╭─ DATA TO EXAMINE
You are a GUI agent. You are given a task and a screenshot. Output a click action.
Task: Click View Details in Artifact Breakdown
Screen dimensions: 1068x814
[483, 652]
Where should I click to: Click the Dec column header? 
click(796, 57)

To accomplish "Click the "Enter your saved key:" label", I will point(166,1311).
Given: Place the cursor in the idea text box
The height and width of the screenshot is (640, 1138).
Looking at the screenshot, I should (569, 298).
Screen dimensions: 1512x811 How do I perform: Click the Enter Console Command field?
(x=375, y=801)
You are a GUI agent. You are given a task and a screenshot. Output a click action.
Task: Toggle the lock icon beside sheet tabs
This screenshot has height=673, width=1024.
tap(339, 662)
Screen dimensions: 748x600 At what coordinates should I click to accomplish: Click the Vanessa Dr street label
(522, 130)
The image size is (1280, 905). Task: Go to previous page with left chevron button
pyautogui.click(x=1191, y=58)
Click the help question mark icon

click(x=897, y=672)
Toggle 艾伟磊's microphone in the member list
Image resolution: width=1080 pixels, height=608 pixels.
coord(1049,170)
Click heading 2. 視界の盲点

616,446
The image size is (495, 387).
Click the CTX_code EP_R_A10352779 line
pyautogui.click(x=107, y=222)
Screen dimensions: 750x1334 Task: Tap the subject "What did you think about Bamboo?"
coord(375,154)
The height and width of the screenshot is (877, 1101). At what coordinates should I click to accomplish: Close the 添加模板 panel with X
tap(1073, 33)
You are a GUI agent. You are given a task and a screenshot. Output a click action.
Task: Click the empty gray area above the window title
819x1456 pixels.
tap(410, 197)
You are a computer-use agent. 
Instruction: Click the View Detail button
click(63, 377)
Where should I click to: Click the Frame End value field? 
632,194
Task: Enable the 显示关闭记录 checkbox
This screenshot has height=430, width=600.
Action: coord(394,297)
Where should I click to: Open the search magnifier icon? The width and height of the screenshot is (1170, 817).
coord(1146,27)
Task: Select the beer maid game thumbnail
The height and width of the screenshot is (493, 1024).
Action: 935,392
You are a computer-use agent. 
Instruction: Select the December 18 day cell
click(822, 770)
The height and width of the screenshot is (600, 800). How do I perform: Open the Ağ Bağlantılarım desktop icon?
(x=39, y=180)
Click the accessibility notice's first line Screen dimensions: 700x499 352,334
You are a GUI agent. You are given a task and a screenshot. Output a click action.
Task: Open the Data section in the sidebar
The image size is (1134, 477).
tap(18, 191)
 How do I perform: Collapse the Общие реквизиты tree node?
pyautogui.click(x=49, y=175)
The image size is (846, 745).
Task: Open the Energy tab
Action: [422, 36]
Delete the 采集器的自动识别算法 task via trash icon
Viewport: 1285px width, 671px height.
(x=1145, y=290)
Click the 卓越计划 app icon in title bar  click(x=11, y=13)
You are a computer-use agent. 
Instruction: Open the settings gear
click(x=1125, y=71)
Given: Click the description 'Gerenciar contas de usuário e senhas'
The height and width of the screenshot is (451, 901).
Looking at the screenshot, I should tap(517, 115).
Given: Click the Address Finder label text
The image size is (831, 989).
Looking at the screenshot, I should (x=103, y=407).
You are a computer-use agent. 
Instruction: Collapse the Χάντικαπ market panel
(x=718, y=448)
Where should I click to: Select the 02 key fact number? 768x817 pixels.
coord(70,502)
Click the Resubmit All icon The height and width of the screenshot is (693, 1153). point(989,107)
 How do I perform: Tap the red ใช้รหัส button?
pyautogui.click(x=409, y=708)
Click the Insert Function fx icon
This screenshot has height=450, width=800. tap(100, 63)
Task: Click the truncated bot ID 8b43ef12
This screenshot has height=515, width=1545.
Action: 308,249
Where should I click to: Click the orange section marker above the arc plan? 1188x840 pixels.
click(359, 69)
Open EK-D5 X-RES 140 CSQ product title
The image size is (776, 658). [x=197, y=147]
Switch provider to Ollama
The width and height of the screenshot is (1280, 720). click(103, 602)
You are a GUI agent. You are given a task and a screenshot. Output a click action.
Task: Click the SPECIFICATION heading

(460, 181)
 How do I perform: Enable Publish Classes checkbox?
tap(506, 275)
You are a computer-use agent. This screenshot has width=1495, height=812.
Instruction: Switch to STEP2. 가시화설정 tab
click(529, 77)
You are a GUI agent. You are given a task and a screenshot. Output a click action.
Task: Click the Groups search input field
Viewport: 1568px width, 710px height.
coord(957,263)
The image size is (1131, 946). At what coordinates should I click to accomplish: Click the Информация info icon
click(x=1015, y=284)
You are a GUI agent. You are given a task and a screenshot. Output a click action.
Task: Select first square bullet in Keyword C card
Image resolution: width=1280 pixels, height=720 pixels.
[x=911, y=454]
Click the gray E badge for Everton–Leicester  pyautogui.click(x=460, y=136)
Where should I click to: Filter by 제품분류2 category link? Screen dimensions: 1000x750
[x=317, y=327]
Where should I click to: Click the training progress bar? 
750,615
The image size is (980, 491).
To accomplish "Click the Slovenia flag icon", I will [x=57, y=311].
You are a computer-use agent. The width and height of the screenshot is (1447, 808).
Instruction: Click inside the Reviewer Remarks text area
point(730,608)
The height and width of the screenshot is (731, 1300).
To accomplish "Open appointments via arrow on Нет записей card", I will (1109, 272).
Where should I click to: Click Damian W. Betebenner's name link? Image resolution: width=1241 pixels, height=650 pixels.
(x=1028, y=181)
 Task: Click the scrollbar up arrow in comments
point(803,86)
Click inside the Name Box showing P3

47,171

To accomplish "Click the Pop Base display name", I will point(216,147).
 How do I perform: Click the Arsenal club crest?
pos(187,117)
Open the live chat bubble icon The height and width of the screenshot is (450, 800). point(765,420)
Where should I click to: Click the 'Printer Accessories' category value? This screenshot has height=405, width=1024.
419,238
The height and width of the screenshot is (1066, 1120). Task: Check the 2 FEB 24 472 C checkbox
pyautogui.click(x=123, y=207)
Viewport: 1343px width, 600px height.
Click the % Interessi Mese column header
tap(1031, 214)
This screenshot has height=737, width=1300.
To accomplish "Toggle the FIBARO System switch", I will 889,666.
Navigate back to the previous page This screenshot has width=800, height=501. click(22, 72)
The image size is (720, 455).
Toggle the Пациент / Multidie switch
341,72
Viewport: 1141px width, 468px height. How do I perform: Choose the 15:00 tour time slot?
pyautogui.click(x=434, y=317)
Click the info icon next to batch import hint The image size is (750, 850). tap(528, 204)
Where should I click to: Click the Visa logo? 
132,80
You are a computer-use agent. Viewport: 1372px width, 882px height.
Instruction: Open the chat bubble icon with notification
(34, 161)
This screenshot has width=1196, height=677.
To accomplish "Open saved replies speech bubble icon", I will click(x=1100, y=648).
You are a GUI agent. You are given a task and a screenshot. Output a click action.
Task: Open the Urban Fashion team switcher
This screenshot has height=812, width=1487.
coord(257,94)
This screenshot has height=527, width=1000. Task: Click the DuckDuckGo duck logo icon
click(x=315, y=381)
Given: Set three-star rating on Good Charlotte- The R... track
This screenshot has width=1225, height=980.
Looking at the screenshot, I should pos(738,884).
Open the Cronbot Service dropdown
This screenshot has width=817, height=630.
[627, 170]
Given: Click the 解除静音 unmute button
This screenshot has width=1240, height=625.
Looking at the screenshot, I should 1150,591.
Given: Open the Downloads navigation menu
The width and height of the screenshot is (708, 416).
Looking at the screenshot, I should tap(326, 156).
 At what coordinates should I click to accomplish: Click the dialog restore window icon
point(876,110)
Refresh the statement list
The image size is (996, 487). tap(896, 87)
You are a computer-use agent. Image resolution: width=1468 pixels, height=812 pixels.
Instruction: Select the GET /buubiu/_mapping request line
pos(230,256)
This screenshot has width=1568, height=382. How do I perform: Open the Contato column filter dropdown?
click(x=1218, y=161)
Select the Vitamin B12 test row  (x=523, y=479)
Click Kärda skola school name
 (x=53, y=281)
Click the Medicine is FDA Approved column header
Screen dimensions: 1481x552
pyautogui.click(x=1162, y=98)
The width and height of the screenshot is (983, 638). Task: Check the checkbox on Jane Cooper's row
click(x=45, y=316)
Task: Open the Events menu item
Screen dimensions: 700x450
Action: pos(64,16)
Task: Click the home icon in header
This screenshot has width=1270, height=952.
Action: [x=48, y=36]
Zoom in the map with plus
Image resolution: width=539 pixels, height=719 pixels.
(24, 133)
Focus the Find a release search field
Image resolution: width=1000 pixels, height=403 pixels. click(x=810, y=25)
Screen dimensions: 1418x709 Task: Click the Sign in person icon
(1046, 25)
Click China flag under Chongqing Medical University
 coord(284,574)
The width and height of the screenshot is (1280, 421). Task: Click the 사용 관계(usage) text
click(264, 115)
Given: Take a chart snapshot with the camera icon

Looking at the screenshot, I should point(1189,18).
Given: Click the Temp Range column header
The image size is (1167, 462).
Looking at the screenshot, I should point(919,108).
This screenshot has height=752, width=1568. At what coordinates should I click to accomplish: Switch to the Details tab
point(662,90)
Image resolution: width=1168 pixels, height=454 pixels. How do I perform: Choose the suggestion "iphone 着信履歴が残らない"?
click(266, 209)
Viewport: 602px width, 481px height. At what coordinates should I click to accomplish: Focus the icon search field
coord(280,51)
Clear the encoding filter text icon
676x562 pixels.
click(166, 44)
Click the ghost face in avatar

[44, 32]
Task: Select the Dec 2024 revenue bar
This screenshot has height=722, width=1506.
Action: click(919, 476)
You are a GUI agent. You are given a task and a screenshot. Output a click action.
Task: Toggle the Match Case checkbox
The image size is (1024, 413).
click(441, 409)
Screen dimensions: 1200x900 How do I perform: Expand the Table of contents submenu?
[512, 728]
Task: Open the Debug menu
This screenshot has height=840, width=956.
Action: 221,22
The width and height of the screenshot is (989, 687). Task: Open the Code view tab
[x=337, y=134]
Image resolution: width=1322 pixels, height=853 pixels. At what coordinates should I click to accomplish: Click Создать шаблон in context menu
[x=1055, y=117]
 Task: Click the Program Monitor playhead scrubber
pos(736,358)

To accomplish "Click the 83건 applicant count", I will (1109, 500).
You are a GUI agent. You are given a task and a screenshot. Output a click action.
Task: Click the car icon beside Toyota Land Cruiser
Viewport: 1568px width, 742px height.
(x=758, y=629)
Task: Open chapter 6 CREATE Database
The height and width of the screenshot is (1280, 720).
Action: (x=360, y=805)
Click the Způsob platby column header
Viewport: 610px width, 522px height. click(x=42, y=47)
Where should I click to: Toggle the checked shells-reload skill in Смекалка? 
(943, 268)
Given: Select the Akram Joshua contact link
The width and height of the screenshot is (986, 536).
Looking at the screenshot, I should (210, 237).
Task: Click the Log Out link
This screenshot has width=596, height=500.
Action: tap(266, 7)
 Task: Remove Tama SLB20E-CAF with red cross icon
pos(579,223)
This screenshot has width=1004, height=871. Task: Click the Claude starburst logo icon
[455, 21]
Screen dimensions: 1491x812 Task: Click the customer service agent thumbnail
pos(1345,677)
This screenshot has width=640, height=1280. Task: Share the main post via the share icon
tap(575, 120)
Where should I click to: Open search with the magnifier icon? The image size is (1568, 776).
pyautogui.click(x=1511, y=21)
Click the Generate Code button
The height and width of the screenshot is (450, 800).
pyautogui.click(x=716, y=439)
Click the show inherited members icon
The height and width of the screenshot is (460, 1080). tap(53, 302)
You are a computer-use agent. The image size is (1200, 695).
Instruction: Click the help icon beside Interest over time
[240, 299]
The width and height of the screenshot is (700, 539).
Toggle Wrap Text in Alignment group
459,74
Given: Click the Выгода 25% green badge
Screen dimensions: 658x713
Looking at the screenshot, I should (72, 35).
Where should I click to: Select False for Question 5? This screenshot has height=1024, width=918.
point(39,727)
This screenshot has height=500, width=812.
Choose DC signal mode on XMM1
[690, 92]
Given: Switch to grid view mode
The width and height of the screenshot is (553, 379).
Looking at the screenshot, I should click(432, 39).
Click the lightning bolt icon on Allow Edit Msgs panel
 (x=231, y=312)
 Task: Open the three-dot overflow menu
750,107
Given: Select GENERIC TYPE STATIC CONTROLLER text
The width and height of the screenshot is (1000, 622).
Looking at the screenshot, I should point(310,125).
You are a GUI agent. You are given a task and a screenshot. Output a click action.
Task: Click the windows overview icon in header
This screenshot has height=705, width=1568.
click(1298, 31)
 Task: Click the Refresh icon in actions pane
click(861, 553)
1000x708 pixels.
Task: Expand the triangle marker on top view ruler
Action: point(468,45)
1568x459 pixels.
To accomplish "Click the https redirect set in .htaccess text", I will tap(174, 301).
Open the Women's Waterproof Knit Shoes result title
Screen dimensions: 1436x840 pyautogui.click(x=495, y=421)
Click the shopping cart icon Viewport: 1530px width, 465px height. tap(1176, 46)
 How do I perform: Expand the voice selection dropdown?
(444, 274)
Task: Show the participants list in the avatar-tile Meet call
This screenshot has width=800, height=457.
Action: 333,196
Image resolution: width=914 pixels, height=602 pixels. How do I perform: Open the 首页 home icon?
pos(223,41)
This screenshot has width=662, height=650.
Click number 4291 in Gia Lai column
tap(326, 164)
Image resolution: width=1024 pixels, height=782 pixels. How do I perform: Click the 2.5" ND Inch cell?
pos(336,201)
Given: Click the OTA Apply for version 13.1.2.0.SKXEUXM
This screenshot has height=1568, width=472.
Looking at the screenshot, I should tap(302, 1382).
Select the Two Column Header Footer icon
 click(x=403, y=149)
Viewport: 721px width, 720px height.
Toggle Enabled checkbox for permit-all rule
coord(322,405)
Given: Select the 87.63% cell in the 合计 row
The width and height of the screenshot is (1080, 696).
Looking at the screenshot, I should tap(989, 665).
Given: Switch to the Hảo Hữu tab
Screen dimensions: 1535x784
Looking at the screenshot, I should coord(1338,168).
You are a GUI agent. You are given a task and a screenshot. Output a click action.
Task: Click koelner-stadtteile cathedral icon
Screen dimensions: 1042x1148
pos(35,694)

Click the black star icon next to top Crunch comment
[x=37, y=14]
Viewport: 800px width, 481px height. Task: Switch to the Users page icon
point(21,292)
╰─
→ EXERCISE REQUIREMENTS
Where the data above reaches the line holding "Task: Click the truncated bot ID 8b43ef12", begin printing, and stop after the line holding "You are a computer-use agent. This". Each line must be reproduced exactly, with nothing else added.

→ TASK RESULT
Task: Click the truncated bot ID 8b43ef12
This screenshot has height=515, width=1545.
Action: 308,249
Where should I click to: Click the orange section marker above the arc plan? 1188x840 pixels.
click(359, 69)
Open EK-D5 X-RES 140 CSQ product title
The image size is (776, 658). [x=197, y=147]
Switch provider to Ollama
The width and height of the screenshot is (1280, 720). click(103, 602)
You are a GUI agent. You are given a task and a screenshot. Output a click action.
Task: Click the SPECIFICATION heading

(460, 181)
 How do I perform: Enable Publish Classes checkbox?
tap(506, 275)
You are a computer-use agent. This screenshot has width=1495, height=812.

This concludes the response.